Michel Sanner, Assistant Professor -Department of Molecular Biology, The Scripps Research Institute, La Jolla, CA
Over the past years we have evolved a novel strategy for software development centered on the high-level, interpreted, object-oriented language Python. In this approach, software components dealing each with a specific functionality are implemented independently of each other. The interpreted language Python provides the powerful and flexible glue for combining these components into applications. The ability to share the basic software components among various applications has led to an unprecedented level of code-reuse. We have built, and widely distributed, a number of molecular visualization applications built from these software components, including PMV, a general purpose molecular visualization environment, AutoDockToolkit (ADT) a Graphical User Interface (GUI) to the automated docking program AutoDock, and Vision, a visual programming and software integration environment. The generic nature of some of our software components has also made them reusable by other laboratories for various applications, even outside the field of biology.

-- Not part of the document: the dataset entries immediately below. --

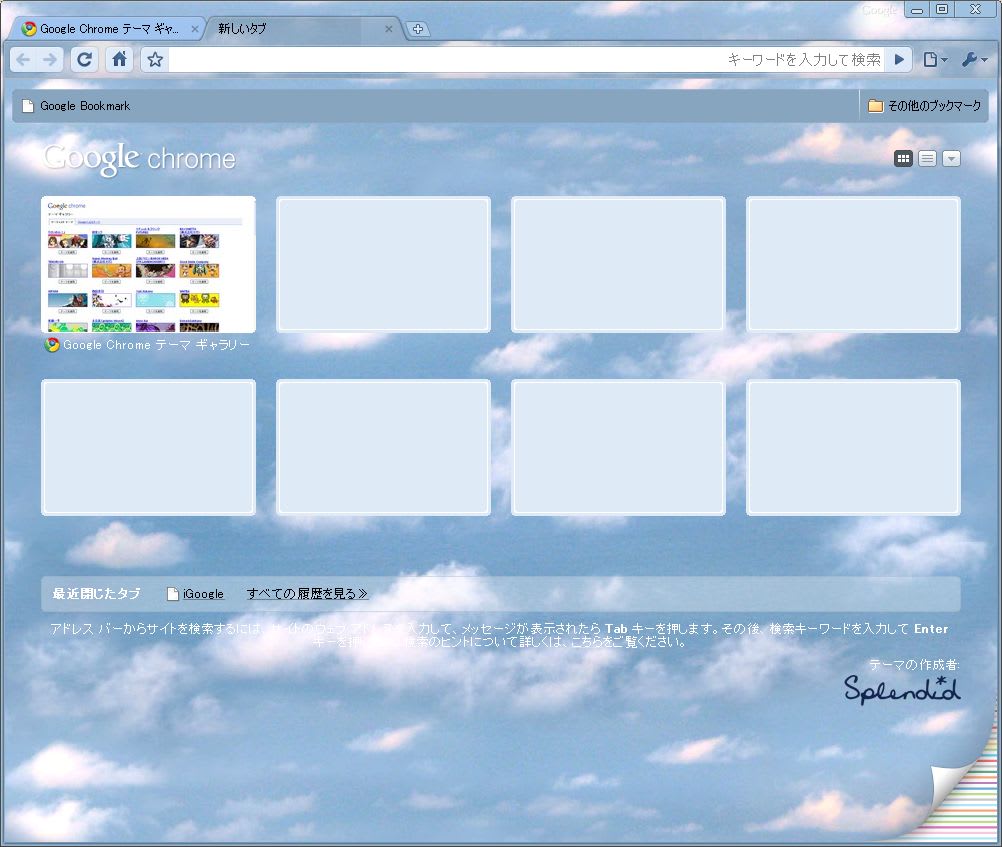This screenshot has width=1002, height=847.
Task: Close the Google Chrome テーマ ギャラリー tab
Action: click(195, 29)
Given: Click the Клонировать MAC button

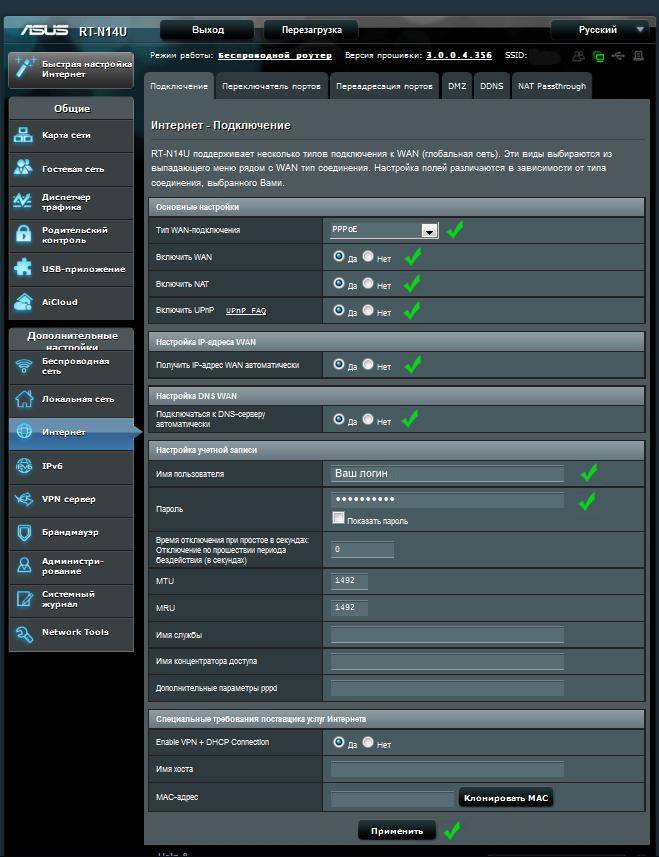Looking at the screenshot, I should [x=506, y=798].
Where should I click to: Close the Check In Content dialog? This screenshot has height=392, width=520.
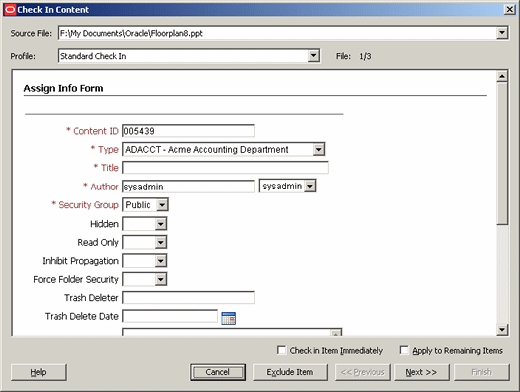(509, 10)
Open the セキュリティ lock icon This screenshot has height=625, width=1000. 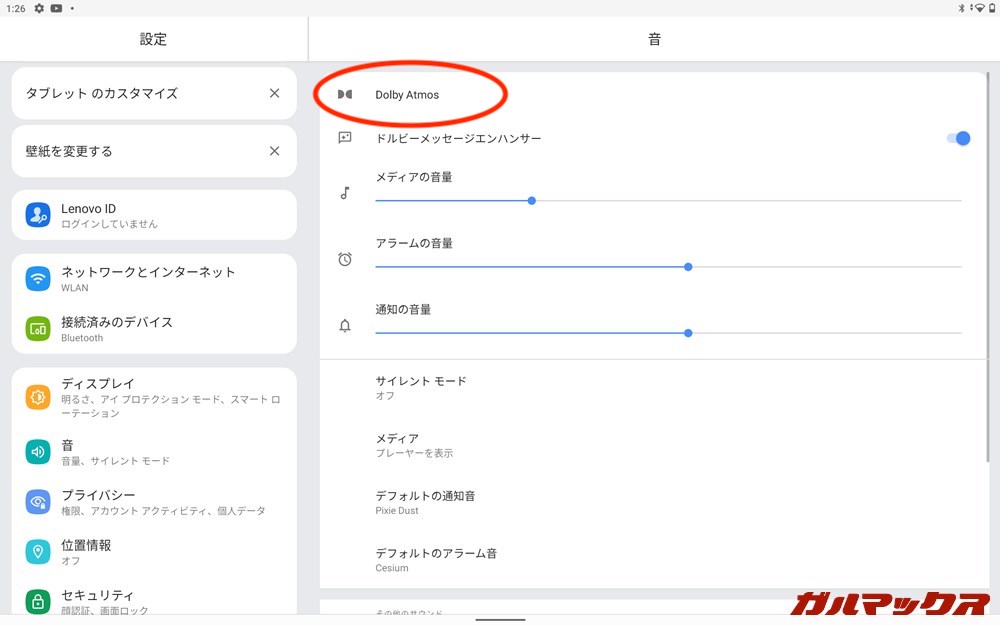tap(38, 602)
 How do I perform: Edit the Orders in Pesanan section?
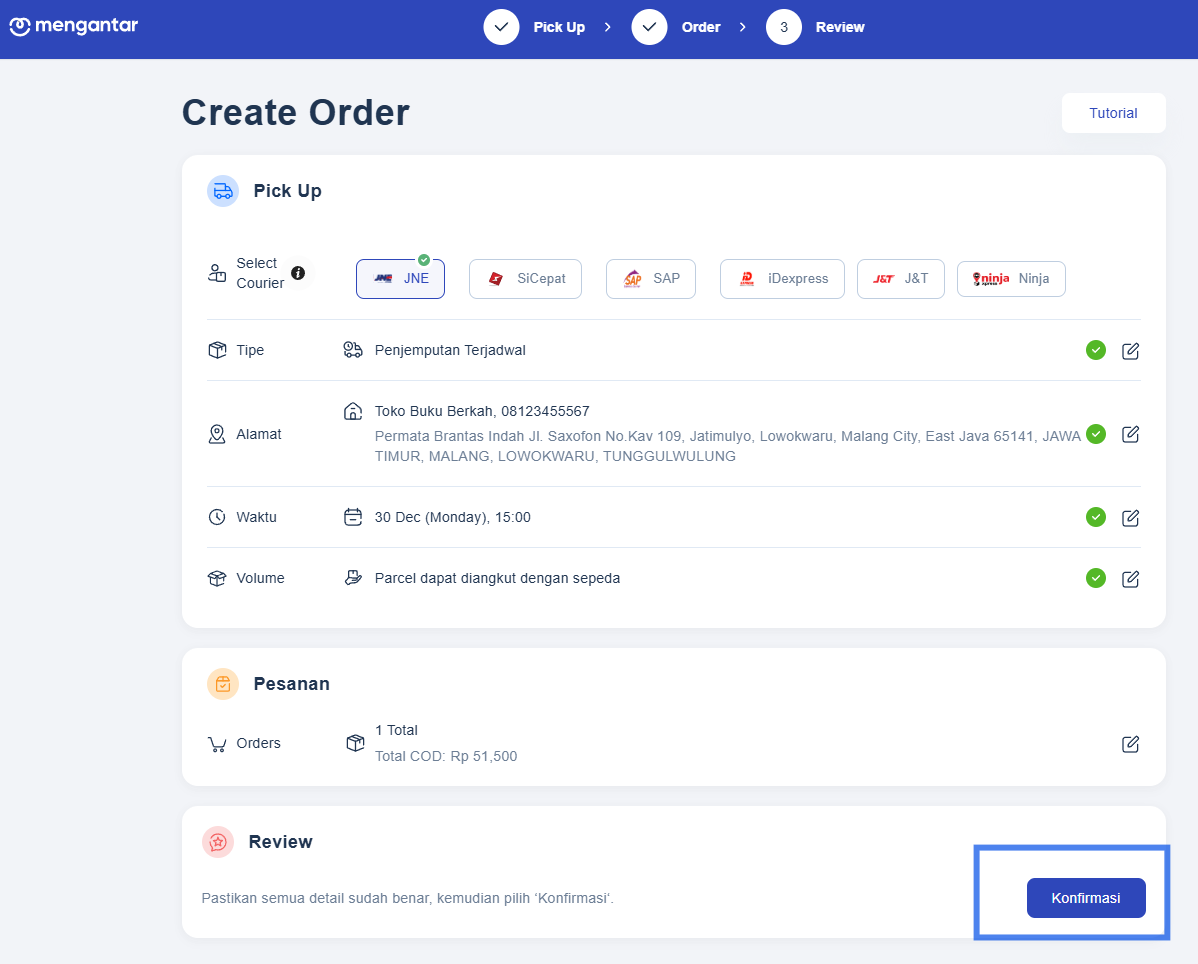[1130, 743]
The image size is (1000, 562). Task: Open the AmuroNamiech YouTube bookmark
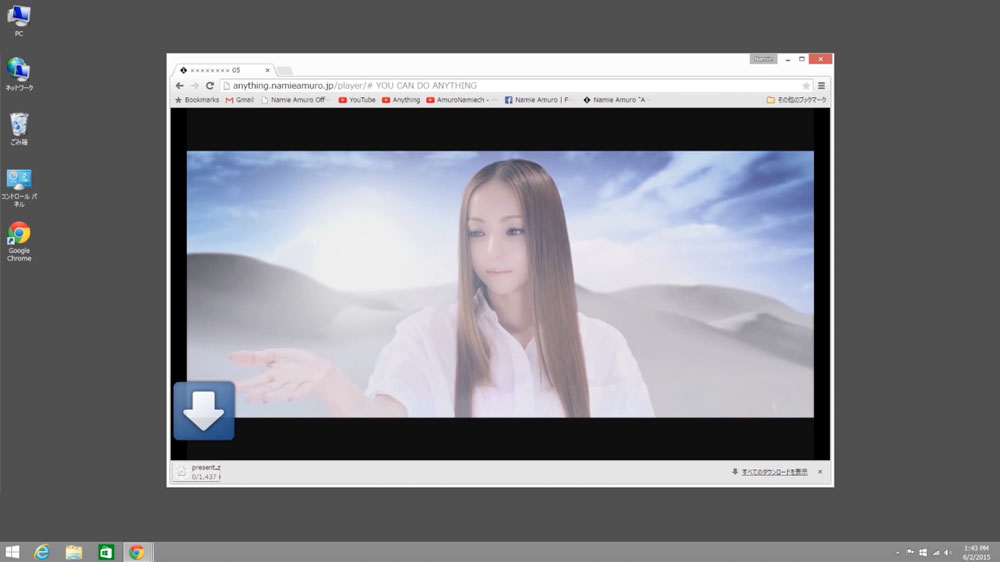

The development of these tools has been driven primarily by the visualization and programming needs in our laboratory and those of collaborators. The most recent addition to our suite of tools is a collection of computational nodes usable in Vision for the manipulation and visualization of volumetric data such as obtained from crystallographic density maps or tomographic reconstructions from electron microscopy for example. In this talk, we will briefly introduce Pmv and its main distinguishing features. We will then give a short overview of Vision and the basic concept of visual programming. We will then present with more details the Volume library, i.e. a set of computational nodes usable in Vision to manipulate and visualize volumetric data. Several examples of networks will be presented and discussed. These include: reading various volumetric data formats, clipping and masking operations on volumes, isocontouring, and direct volume rendering. Finally, we will describe using Vision from within Pmv. The interoperation of these two programs allows the integrated visualization of molecular structures (obtained from Xray or NMR for instance) and volumetric data. These examples of visualization will also illustrate the capability offered by Vision’s symmetry server to generate symmetry related objects such as the multiple copies of a protomer in a viral capsid. Time permitting, the creation of simple animations will be demonstrated as well as the underlying scripting capability offered by Python.